▶ Document extract
The subculture of the leather community were being mocked and wrongly portrayed in many ways, whether Friedkin intended it, or not.

I just saw a screening of this film a few nights ago - from a beautiful 35mm print - and it was the longest known version - complete with the dialogue at the end and the 45 seconds of bondage - and the audience was laughing at many different aspects of the film which were not intended to be funny, all of which were associated with the gay leather lifestyle.

It all comes down to the fact that Friedkin, no matter how prepared he tried to be for this movie, just didn't get it.

A pure example (a little reversed in portrayal) would be the same if someone made a movie about Nazis, portraying them as good guys, or as people that the audience is supposed to identify with. That would cause a great stir in EVERYBODY'S minds, let alone Jews and other European people who lived through the holocaust. There would be people trying to ban the movie and boycott like never before.

This was the case with the leather community back in 1979 during shooting. Certain gays were fighting for their rights as people, all to have this film portray them as "different", and "dark", as sohrmn stated, "vampires". In addition, the whole leather scene is treated like some costume party, taken as fluff, when in fact those in the leather community are so, because it's part of who they are - hence it's a subculture. The film "Cruising", as previouslt stated, depicts this as some hokey idea of men playing dress up.

▶ Listed records
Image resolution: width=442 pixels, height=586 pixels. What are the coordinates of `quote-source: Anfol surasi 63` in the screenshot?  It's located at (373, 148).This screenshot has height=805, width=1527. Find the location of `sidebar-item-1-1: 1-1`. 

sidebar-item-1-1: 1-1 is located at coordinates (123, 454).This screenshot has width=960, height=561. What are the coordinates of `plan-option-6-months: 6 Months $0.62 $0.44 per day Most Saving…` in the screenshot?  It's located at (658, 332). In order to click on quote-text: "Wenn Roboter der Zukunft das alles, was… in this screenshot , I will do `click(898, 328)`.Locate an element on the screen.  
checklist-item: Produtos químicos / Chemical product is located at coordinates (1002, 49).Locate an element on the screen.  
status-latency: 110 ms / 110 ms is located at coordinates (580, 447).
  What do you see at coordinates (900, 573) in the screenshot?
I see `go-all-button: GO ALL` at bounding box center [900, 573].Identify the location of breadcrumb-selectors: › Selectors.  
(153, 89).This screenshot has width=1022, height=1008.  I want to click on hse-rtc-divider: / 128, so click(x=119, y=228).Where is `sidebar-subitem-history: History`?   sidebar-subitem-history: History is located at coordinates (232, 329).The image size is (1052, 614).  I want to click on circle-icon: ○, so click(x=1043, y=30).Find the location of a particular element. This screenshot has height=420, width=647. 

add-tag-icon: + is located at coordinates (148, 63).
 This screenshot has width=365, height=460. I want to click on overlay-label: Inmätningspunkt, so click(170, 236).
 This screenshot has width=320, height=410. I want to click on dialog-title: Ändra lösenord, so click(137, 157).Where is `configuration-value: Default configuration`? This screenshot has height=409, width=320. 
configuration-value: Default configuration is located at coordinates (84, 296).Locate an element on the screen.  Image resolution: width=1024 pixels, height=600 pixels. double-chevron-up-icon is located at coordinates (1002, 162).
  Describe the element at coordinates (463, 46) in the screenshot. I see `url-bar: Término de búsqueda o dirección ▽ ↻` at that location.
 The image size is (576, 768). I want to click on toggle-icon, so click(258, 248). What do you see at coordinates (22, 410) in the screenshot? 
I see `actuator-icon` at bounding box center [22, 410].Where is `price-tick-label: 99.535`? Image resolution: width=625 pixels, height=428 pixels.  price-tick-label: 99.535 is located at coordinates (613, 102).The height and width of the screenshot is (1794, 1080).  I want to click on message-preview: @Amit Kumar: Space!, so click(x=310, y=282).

▶ Exercise instructions
A: In the passage on the film Cruising, what kind of print was the screening shown from?
B: Reproduce the passage on the film Cruising from "I just saw a" to "like never before.".
The items were taken from a different source than the passage.

▶ Responses per task
A: A 35mm print.

B:
I just saw a screening of this film a few nights ago - from a beautiful 35mm print - and it was the longest known version - complete with the dialogue at the end and the 45 seconds of bondage - and the audience was laughing at many different aspects of the film which were not intended to be funny, all of which were associated with the gay leather lifestyle.

It all comes down to the fact that Friedkin, no matter how prepared he tried to be for this movie, just didn't get it.

A pure example (a little reversed in portrayal) would be the same if someone made a movie about Nazis, portraying them as good guys, or as people that the audience is supposed to identify with. That would cause a great stir in EVERYBODY'S minds, let alone Jews and other European people who lived through the holocaust. There would be people trying to ban the movie and boycott like never before.